Stored items
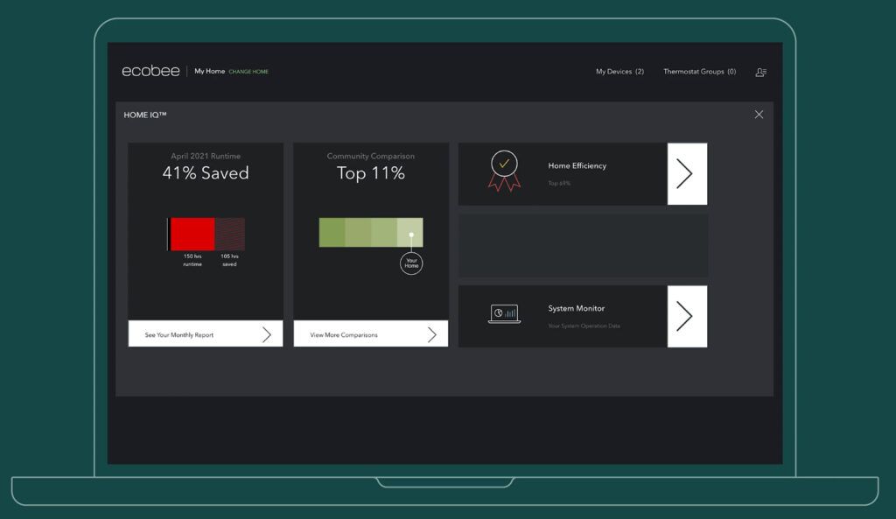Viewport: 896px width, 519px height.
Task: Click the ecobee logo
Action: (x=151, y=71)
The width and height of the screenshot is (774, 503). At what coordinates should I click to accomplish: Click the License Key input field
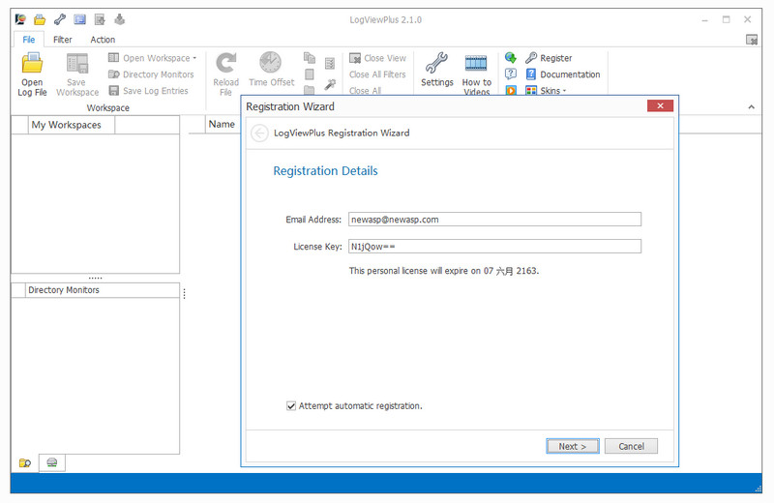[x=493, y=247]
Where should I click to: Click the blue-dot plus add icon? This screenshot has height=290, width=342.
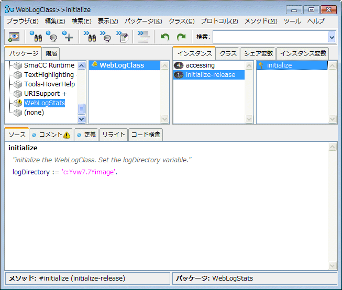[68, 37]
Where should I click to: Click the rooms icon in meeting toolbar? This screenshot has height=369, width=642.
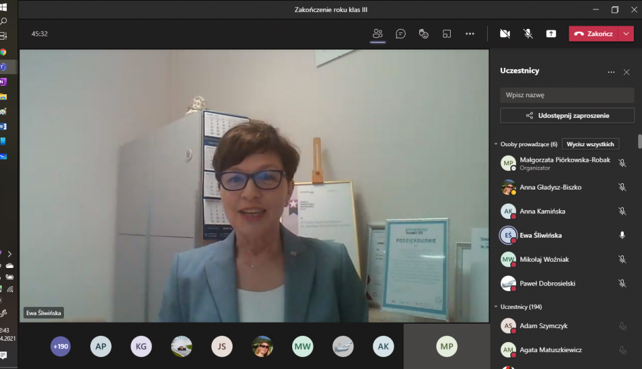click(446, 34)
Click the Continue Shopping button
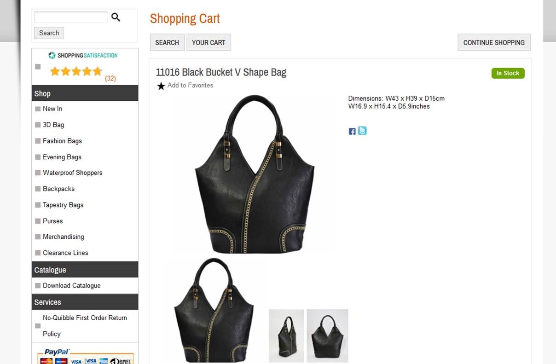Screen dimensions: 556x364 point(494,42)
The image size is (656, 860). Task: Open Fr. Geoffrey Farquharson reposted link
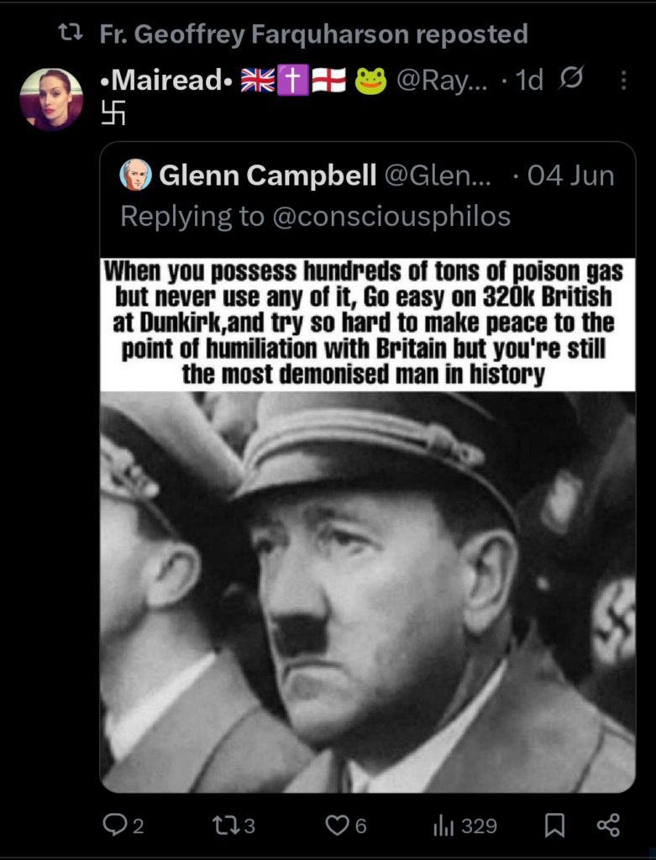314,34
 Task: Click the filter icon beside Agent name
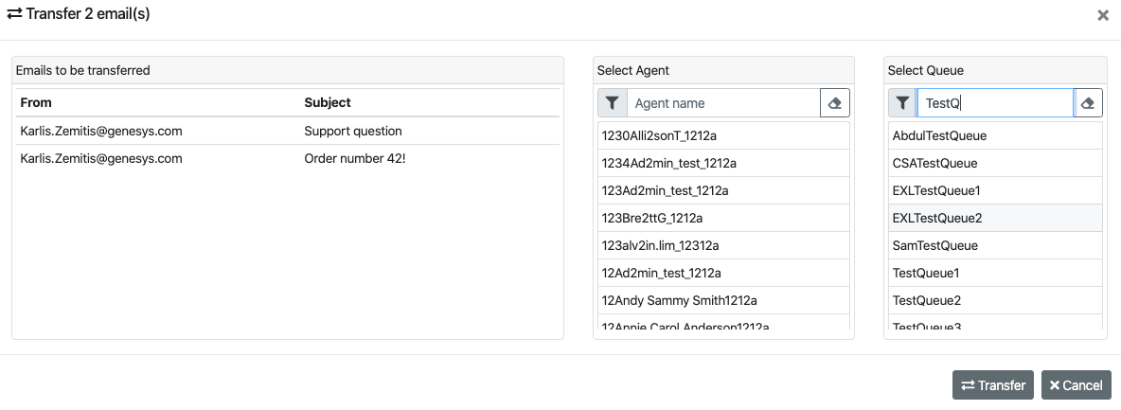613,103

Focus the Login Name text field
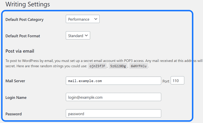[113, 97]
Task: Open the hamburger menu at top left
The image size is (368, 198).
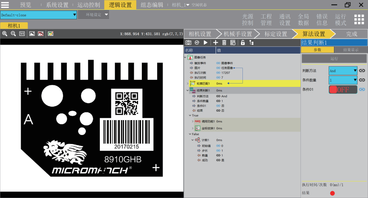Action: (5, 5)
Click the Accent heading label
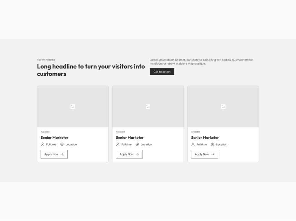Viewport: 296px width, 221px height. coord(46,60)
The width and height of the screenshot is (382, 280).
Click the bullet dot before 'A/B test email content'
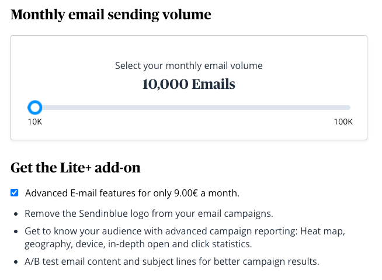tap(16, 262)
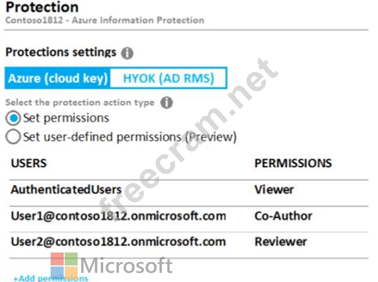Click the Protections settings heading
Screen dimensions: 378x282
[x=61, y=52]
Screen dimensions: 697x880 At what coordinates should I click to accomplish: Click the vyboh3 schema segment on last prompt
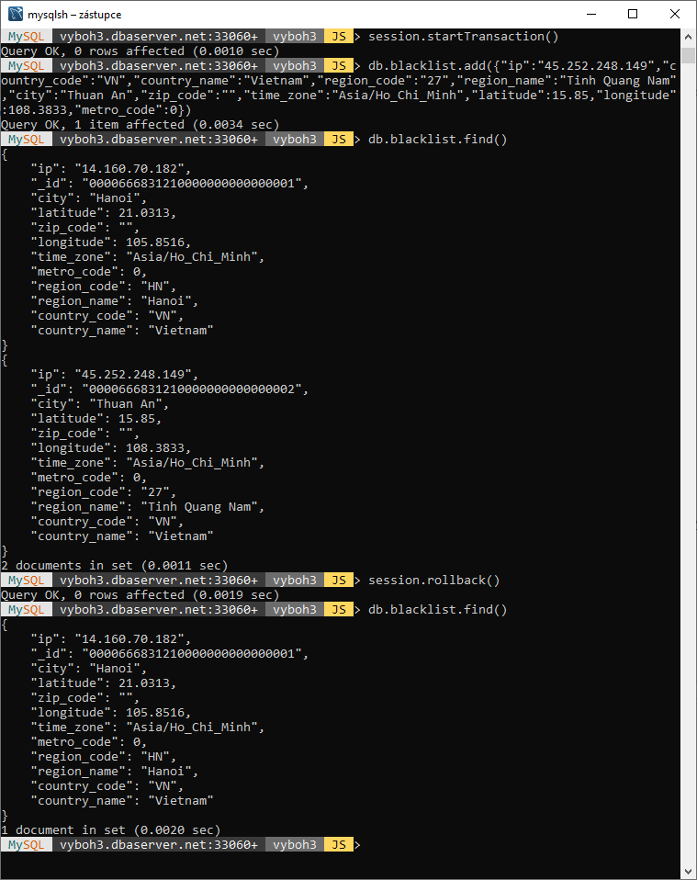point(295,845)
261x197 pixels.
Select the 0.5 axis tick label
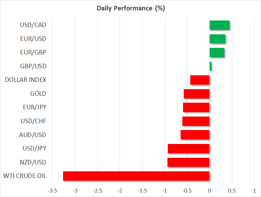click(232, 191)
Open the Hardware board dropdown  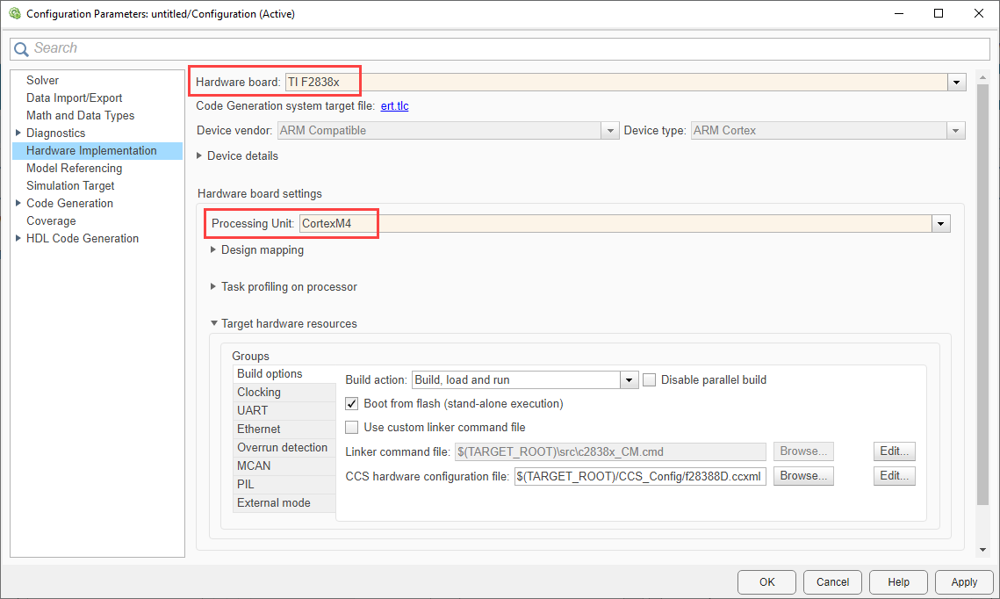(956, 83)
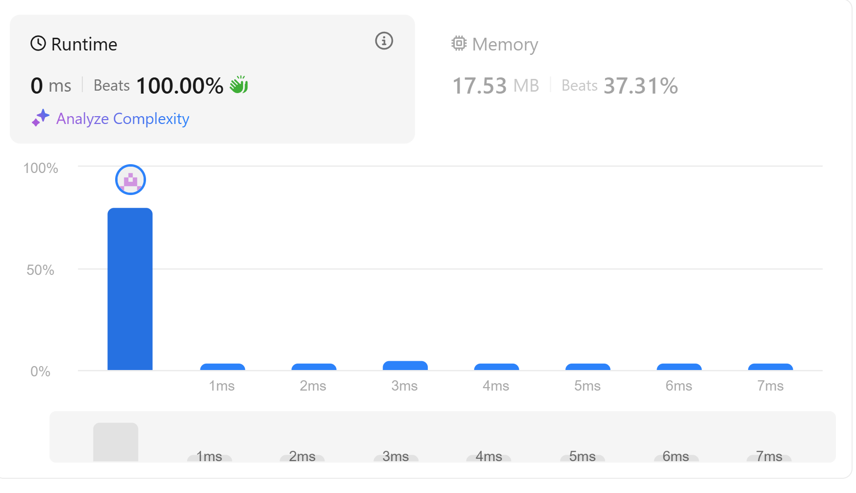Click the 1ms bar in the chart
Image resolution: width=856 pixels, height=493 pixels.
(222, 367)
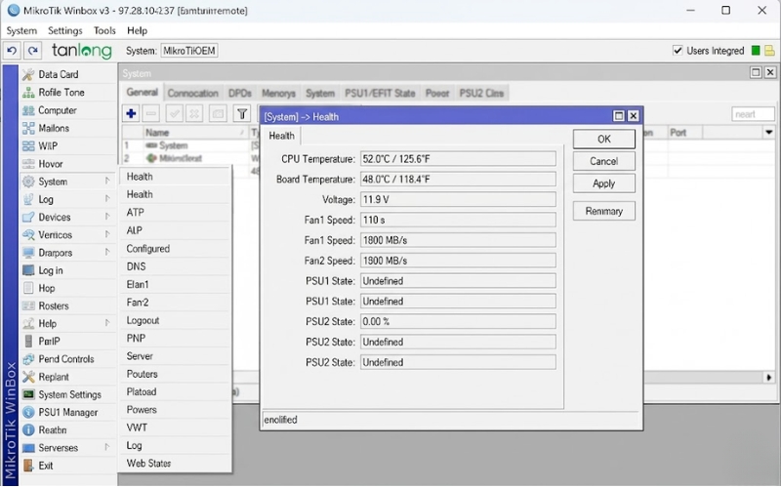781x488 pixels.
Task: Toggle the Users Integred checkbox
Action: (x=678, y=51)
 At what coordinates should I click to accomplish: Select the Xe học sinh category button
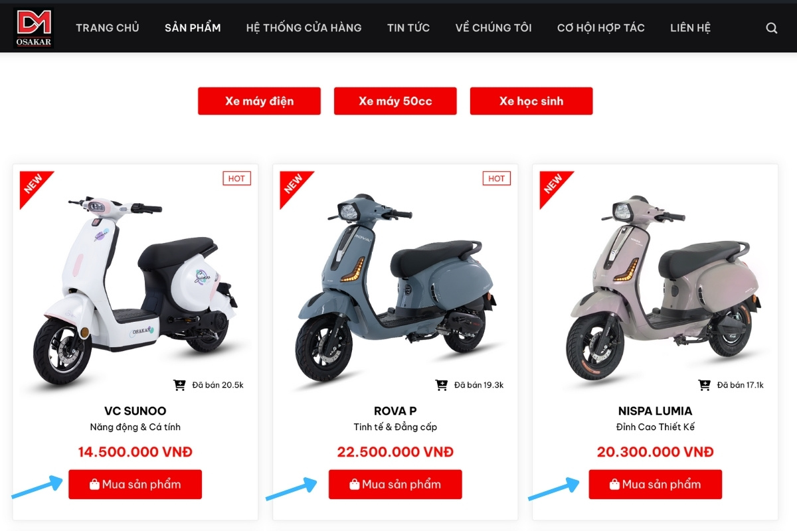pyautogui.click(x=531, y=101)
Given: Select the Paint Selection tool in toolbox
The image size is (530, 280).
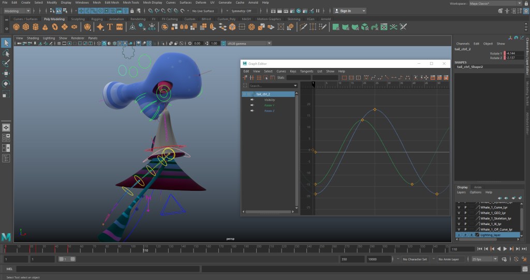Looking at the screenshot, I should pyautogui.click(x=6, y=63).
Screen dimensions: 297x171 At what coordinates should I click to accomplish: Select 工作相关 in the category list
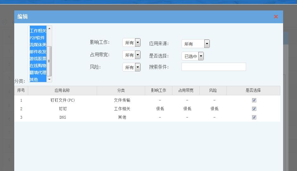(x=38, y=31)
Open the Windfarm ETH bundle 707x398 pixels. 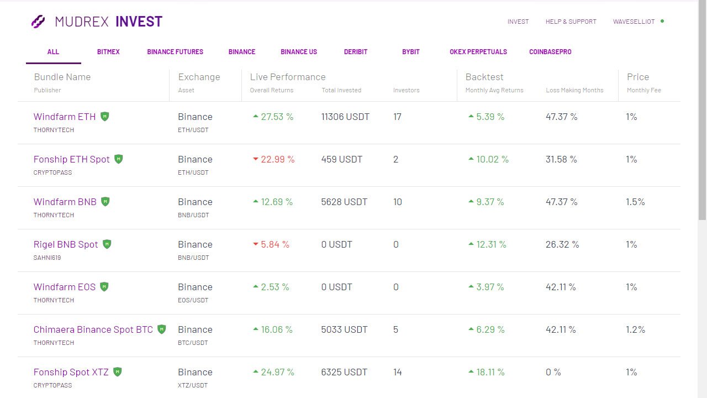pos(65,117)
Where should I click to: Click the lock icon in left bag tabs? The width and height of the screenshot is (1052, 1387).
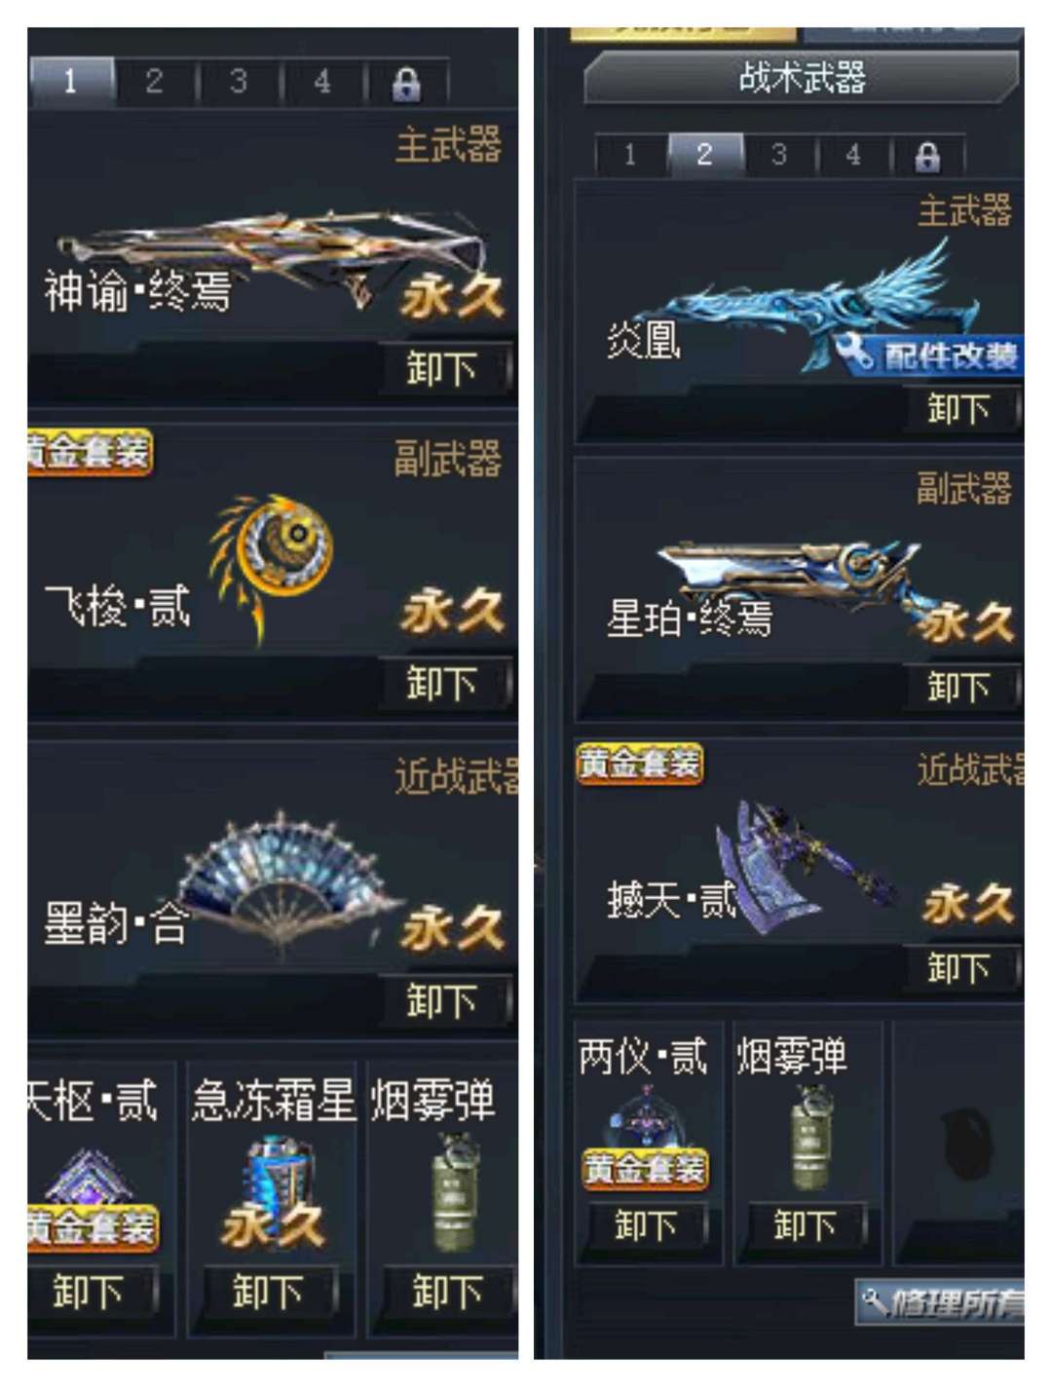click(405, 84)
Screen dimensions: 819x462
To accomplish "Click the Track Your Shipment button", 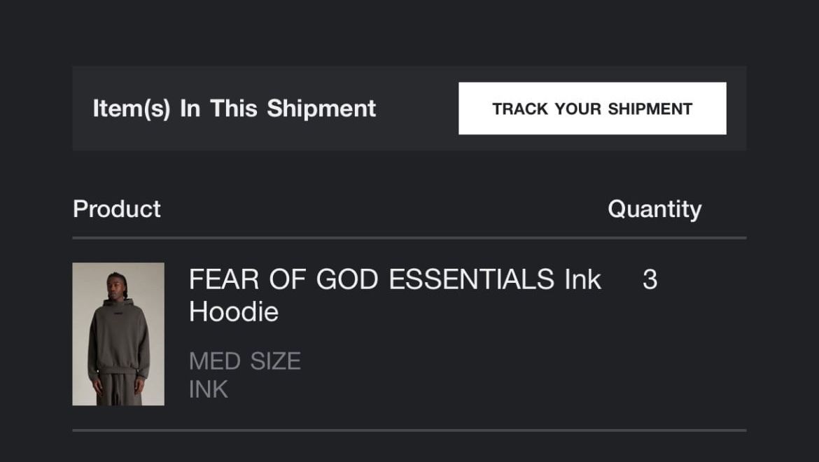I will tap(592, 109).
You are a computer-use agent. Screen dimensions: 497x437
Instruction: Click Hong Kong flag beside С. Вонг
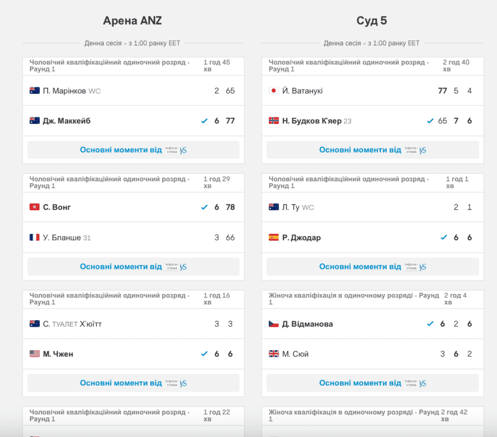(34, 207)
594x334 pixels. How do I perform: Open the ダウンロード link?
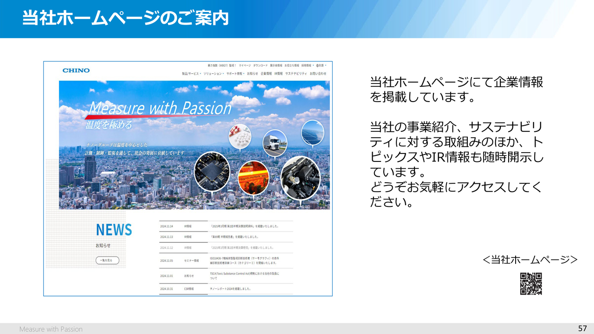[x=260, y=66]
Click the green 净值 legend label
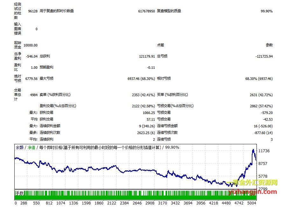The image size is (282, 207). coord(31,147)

-- Exercise description --
Transcribe only this stretch of the data: the line with "Click the Continue Shopping button", the line with "Task: Open the hamburger menu at top left", and every line in between. Leave out the pictures.

-- Task result --
Click the Continue Shopping button
Screen dimensions: 556x364 point(494,42)
The image size is (656, 860). Task: Open Fr. Geoffrey Farquharson reposted link
314,34
 Task: Click the filter icon beside Agent name
613,103

Focus the Login Name text field
[113, 97]
Task: Open the hamburger menu at top left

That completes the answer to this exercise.